Kahlert, in his address to TruckShowX, says APT created a “narrative” for its zero-emissions story based on the business’s “family-first values”.

This centred on promoting the benefits of removing CO2-emitting diesel vehicles from the communities its contractors’ families live in – and which contribute to asthma, allergies and respiratory illnesses.

“We flipped it on its head and made it a health issue,” he says.

Another challenge was that traditional lenders were reluctant to support the new technology, Kahlert adds.

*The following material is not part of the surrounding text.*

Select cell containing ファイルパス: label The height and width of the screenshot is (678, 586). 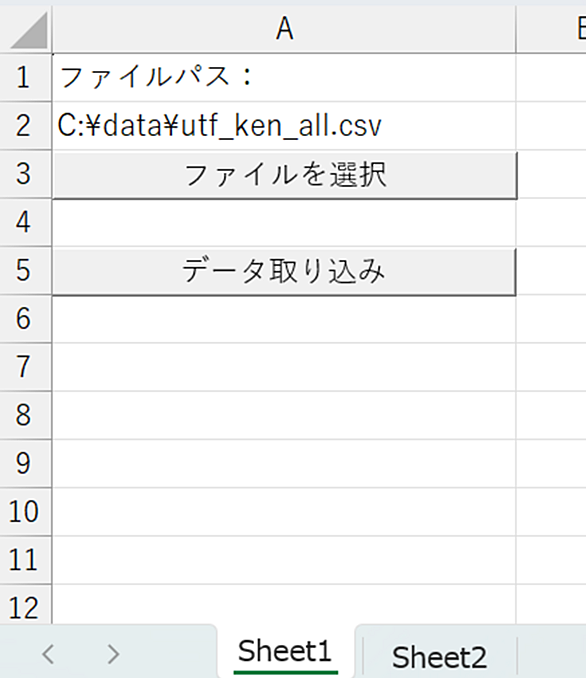[284, 78]
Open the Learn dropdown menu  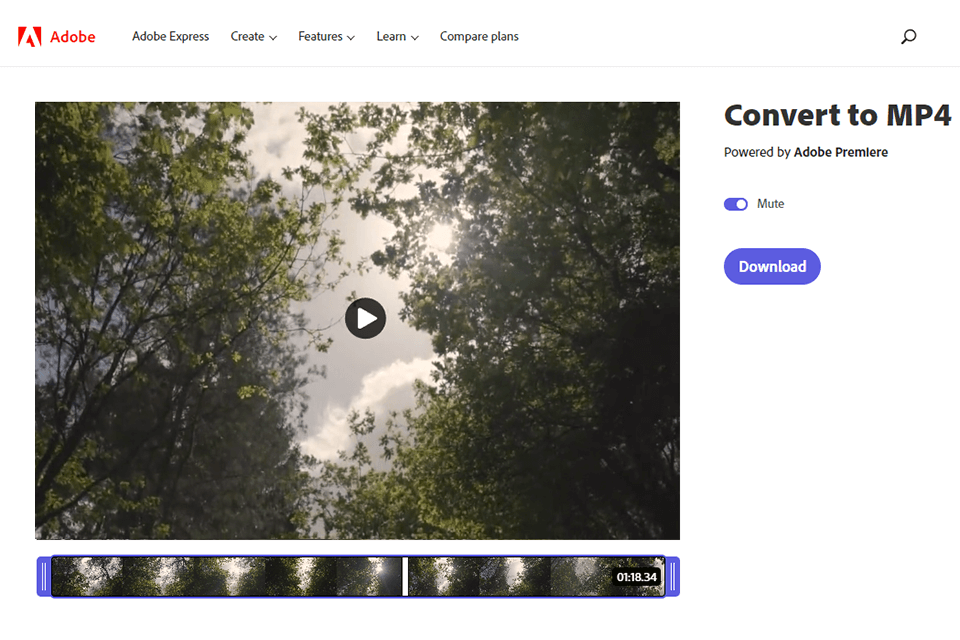coord(397,36)
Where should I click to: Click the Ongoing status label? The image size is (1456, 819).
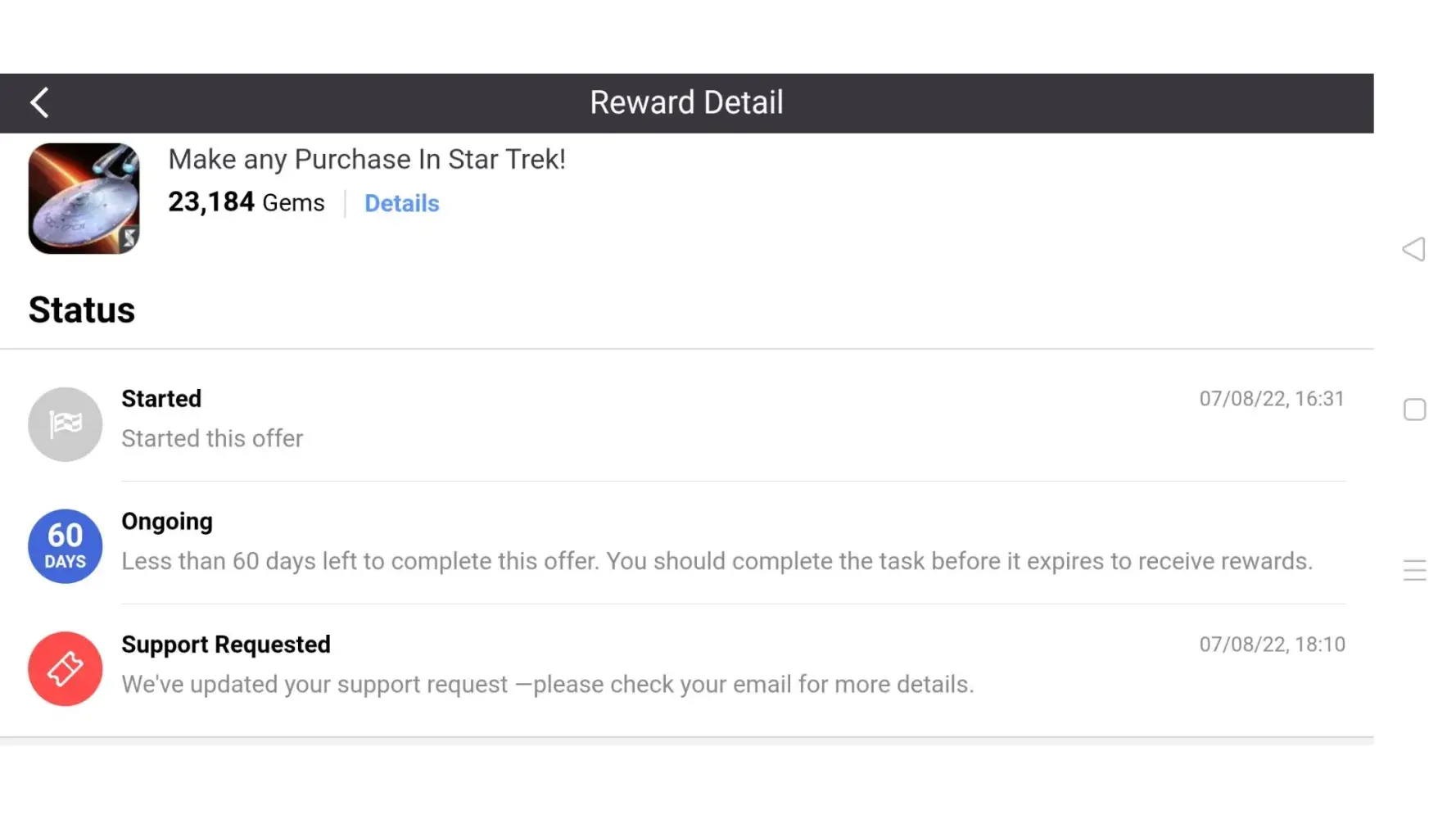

“We needed to find a commercial partner who would support our owner-driver model,” says Kahlert, whose company employs 290 contractors operating a fleet ranging from vans to B-doubles servicing a client list also including Rheem, Yalumba, BP, Dairy Farmers and Cotton On.

After initially investing $1 million to fund the first six trucks for its contractors, APT teamed up with sustainable novated leasing, fleet management and vehicle leasing company CarBon to provide a finance solution for contractors.

CarBon Executive General Manager Andrew Parnaby says its solutions are designed specifically to support the transition of corporate Australia out of internal combustion vehicles and into environmentally friendly vehicles in a “cost-effective and hassle-free way”.

CarBon provides fully maintained operating leases and lease-to-own structures on 36-60+ month terms that can incorporate everything from servicing and maintenance, registration and insurance through to charging infrastructure and carbon reporting and even carbon abatement programs approved by the Clean Energy Regulator.

They include simplified credit assessments, transparent contracts, and easy payments either on invoice or weekly or monthly direct debit.

“Our goal is to lead the adoption of electric and sustainable vehicles in Australia and help companies and individuals alike decarbonise and reduce their footprint on the environment,” Parnaby says.

With strong support from IKEA and some innovative thinking, APT is on track to meet its requirement for all deliveries to be completed by zero-emissions vehicles by 2025 – equating to around 100,000 deliveries per annum in a region spanning 1,853,000 square kilometres from Byron Bay to Cairns.

“When your client comes to you and says you’ve got six years to go all electric it’s a bit daunting,” Kahlert says.

“We now have 15 electric vehicles in our fleet with another five arriving by September 2024.

“And our growing electric vehicle fleet is now reducing our C02 output by over 30 tonnes a month.”